アメリカの大手銀行株

バークシャーハサウェイの株式ポートフォリオのうち銀行株は3~4割を占めるそうだ。

iBillionairで上位10銘柄を見ると、バンク・オブ・アメリカ(2位)、ウェルズ・ファーゴ(4位)、USバンコープ(7位)、JPモルガン・チェース(8位)といった銘柄が入っている。

なぜバフェットはこれほど銀行株に自信を持っているのか。いろいろ記事を見たところ銀行株の魅力としてはこんな点が挙げられていた。

 

・割安なバリュエーション

ヤフーファイナンスのアナリスト予想を使った今期PERは、JPモルガン10.2倍、バンク・オブ・アメリカ9.5倍、ウェルズ・ファーゴ9.2倍、シティグループ8.3倍となっている。

アメリカ株のバリュエーションが全体的に高くなっている中で米銀株のPERはかなり低めになっている。

 

・積極的な株主還元

配当利回りはウェルズ・ファーゴの4.6%が高いが、その他3社は3%前後とそこまで高くない。

しかし大手銀行は積極的な自社株買いを行っており配当と自社株買いを合わせた総合利回りは10%超が見込まれている。

各社が発表している自社株買いのプランは、JPモルガン29.4Bドル(時価総額344Bドル)、バンク・オブ・アメリカ30.9Bドル(時価総額251Bドル)、ウェルズ・ファーゴ23.1Bドル(時価総額195Bドル)、シティグループ21.5Bドル(143Bドル)とのこと。

JP Morgan, Goldman and others boost dividends and buybacks after passing Fed stress test

 

・ワイドモート

銀行業には誰でも簡単に参入できるわけではない。

また、アメリカの銀行は大手への集約化が進んでいるそうだ。

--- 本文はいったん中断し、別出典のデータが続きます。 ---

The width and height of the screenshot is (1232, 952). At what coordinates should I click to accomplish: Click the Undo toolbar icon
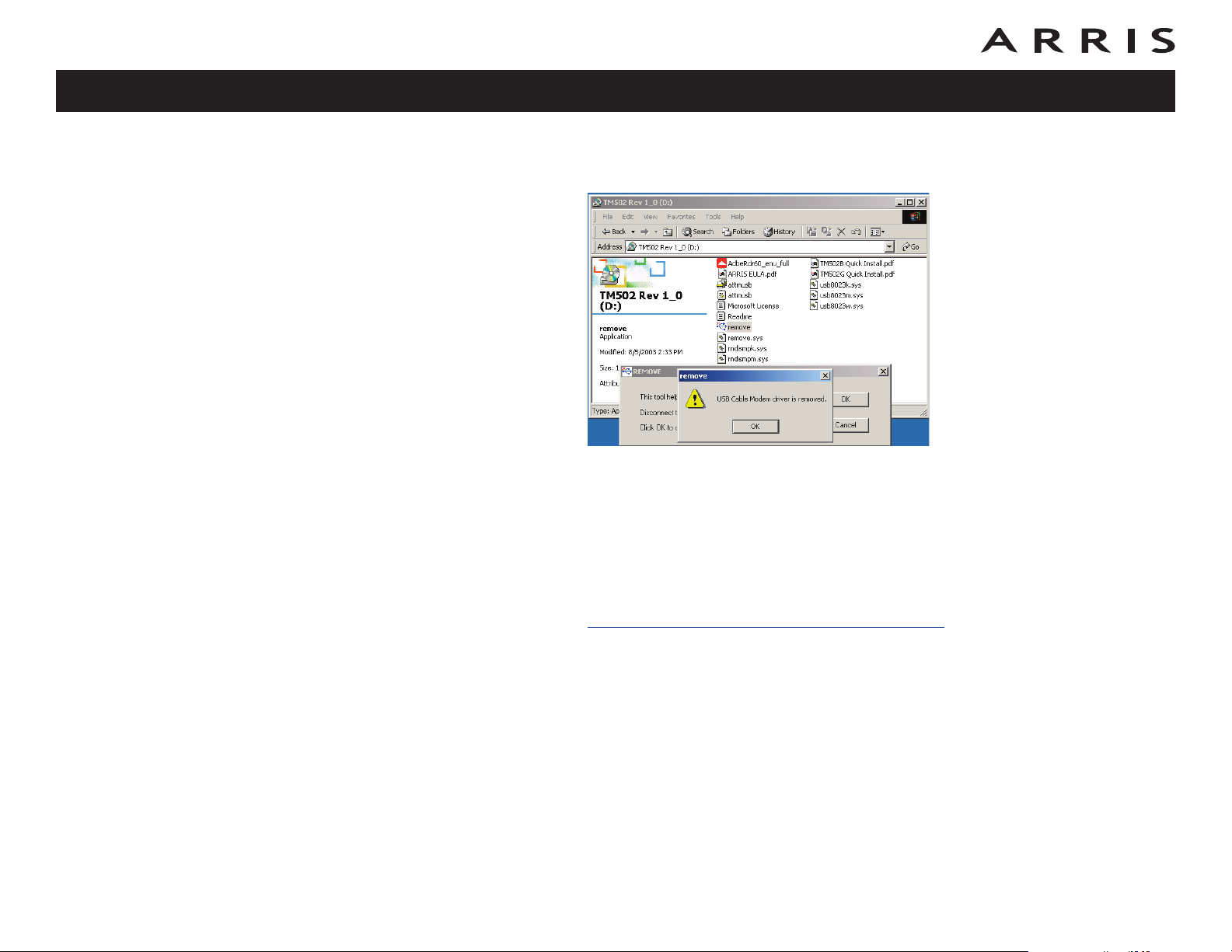(856, 232)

こちらのサイトによると、1994年時点には16%に過ぎなかった巨大銀行(小、中、大、巨大と分けている)のシェアは2018年には59%に達している。

バフェットというとウェルズ・ファーゴが有名だが、今回は特定の銀行というよりも米国地盤の銀行をセクター買いをしている。大手銀行をセクター買いすることで全体として見ると堀に守られた企業を買うということになりそう。 

 

・ファンダメンタルズの改善

米銀のファンダメンタルズは改善している。以下はFREDのデータ。

金利マージンは2015年を底に上がっている。

f:id:sapa21:20190818150735p:plain

 

ROEもリーマンショック前の水準に向けて回復傾向。

f:id:sapa21:20190818150821p:plain

 

自己資本比率は高水準を維持している。

f:id:sapa21:20190818150908p:plain

 

・長期金利の上昇?

Why Warren Buffett Keeps Buying Bank Stocks という記事はバークシャーの債券ポートフォリオに注目している。

バークシャーの債券保有額はここ数年減少を続けておりキャッシュや短期債の保有を増やしているそうだ。2018年の長期債や確定利付証券の保有が18Bドルだったのに対して、キャッシュと短期債の保有は104Bドルになっているとのこと。

長期金利にレバレッジがある銀行株の増加と合わせるとバークシャは長期金利の上昇を考えているのではないかと記事は推測している。

 

現在は長期金利の急落によって逆イールドが起きている。銀行には厳しい環境となってしまった。

ただ、アメリカ経済を信頼するならば中長期的に長期金利は正常化していき短長金利のスプレッドも開くと考えていいのかもしれない。

そうなれば収益の改善、割安なバリュエーション、手厚い株主還元と魅力的な投資対象になりそう。